## WHAT YOU NEED TO DO
In the records, rewrite the lines from the line with "is (1920, 1026)." to the line with "Looking at the image, I should click on (263, 41).", changing "coordinate pair" to "pair of numbers" and leaving everything else unchanged.
** INFORMATION SHOWN follows **
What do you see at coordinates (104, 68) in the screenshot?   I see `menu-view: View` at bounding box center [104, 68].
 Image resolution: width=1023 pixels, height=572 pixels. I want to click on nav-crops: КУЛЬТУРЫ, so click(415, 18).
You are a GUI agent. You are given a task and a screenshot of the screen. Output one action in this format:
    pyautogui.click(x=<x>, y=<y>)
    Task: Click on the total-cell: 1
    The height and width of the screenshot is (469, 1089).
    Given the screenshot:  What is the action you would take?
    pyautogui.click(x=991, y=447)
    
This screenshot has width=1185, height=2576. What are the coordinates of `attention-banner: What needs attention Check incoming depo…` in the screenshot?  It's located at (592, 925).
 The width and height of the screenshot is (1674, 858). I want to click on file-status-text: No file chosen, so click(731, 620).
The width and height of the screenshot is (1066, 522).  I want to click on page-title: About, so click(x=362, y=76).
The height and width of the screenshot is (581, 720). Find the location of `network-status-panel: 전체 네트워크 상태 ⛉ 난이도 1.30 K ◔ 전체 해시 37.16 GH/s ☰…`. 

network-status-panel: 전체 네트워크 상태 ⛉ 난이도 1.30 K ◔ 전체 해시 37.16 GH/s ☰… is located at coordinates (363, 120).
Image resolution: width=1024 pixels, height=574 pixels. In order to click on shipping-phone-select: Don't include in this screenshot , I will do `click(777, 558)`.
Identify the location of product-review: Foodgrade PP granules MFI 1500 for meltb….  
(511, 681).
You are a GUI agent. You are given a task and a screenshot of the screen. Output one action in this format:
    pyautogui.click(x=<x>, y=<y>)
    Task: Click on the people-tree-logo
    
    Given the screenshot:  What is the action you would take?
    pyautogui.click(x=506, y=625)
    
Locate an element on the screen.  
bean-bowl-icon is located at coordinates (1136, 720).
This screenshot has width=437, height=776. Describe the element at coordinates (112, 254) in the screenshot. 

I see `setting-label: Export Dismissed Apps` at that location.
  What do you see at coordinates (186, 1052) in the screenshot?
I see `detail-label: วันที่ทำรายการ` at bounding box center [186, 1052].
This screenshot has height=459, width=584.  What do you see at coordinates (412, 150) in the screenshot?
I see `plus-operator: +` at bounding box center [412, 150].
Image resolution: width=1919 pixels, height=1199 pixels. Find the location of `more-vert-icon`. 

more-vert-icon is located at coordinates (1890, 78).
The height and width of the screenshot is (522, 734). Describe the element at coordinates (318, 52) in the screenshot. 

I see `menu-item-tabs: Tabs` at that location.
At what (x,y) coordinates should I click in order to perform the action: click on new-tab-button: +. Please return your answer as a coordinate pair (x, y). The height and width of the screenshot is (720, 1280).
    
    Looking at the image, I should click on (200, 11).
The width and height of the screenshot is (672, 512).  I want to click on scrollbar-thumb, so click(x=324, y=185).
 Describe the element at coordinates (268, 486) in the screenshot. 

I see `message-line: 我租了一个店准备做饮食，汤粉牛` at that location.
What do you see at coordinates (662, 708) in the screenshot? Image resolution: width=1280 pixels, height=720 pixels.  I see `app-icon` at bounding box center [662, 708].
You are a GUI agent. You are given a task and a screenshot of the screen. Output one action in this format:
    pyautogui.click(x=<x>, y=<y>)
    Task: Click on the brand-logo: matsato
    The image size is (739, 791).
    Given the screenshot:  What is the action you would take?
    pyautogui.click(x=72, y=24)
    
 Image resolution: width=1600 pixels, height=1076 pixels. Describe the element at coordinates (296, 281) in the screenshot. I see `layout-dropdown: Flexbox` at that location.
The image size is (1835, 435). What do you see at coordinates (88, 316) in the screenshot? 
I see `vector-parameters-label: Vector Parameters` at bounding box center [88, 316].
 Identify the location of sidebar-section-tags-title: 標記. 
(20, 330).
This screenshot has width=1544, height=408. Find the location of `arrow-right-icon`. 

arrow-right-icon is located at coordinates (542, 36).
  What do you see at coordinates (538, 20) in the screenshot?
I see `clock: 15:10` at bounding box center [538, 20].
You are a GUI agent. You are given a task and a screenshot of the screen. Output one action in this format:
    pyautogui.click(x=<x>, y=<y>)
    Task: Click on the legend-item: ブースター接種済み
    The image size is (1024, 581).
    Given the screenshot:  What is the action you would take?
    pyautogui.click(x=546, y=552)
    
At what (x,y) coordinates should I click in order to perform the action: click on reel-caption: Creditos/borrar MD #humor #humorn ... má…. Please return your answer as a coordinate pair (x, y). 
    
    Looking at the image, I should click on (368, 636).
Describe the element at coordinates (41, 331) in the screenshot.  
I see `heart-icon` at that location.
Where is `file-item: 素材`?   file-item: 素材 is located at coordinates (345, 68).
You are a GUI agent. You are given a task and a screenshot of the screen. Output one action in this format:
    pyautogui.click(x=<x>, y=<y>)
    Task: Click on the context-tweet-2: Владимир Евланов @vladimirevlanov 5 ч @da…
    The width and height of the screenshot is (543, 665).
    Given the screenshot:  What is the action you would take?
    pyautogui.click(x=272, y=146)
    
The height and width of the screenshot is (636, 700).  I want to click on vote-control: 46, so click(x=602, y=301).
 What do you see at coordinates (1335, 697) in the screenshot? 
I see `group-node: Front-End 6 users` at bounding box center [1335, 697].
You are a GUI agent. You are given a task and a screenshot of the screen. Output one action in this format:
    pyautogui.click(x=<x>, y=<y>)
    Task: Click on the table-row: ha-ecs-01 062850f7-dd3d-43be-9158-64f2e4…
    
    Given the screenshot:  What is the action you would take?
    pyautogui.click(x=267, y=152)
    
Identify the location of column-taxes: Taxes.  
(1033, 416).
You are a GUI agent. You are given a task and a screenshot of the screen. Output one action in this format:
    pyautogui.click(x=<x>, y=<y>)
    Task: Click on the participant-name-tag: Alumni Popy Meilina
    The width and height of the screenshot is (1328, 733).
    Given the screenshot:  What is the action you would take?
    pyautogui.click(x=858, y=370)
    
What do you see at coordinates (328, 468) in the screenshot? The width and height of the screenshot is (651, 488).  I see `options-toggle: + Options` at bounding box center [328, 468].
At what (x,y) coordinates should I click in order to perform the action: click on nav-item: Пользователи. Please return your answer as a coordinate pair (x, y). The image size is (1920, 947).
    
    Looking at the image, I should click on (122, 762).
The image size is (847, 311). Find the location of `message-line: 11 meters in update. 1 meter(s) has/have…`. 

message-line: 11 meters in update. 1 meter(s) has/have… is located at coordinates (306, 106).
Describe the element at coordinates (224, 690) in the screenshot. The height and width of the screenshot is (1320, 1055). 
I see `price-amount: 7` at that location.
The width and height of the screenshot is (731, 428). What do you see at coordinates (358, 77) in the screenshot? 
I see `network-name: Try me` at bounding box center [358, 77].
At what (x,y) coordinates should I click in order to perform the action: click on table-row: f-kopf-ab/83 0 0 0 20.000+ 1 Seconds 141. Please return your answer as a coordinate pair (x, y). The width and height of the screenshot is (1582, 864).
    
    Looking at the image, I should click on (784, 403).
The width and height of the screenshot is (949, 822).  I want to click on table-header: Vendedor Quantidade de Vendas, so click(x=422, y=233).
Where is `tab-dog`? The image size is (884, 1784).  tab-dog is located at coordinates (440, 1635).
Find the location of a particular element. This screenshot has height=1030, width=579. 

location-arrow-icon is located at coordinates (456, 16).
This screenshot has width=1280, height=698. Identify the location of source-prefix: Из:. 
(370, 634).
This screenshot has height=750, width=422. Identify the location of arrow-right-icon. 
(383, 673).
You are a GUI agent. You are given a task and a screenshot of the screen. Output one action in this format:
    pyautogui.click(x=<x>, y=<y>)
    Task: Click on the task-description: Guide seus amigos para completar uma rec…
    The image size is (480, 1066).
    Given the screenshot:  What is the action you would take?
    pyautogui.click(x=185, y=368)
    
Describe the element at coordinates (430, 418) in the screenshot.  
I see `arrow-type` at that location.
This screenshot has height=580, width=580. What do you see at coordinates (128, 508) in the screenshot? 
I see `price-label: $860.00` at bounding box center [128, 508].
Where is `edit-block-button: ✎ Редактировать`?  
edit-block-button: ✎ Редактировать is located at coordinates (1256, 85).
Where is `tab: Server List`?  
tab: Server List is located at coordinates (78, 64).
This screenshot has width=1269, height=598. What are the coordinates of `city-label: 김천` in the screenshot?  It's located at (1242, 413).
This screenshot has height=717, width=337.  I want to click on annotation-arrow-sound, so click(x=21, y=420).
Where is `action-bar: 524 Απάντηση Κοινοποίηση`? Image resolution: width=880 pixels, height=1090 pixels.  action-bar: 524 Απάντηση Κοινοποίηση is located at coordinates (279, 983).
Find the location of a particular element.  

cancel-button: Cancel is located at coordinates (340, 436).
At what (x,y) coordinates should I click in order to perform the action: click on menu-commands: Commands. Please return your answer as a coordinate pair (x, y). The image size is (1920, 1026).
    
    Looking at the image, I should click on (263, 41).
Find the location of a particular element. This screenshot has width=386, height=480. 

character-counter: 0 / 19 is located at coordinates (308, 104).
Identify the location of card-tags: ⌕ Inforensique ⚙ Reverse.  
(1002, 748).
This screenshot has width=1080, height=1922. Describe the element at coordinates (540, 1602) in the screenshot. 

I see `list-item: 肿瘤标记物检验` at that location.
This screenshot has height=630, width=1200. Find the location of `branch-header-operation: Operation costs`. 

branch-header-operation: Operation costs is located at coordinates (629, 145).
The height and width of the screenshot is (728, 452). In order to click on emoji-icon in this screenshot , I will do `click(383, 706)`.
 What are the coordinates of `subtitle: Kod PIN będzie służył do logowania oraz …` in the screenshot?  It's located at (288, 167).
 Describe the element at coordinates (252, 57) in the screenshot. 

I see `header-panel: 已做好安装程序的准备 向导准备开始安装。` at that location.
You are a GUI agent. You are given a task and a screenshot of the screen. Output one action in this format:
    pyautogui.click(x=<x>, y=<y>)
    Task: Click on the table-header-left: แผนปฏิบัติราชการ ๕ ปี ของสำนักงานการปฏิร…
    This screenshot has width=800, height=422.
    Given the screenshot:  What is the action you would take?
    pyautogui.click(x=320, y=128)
** End of INFORMATION SHOWN **
## RESULT OF THIS EXERCISE
At what (x,y) coordinates should I click in order to perform the action: click on menu-commands: Commands. Please return your answer as a pair of numbers (x, y). The image size is (1920, 1026).
    
    Looking at the image, I should click on (263, 41).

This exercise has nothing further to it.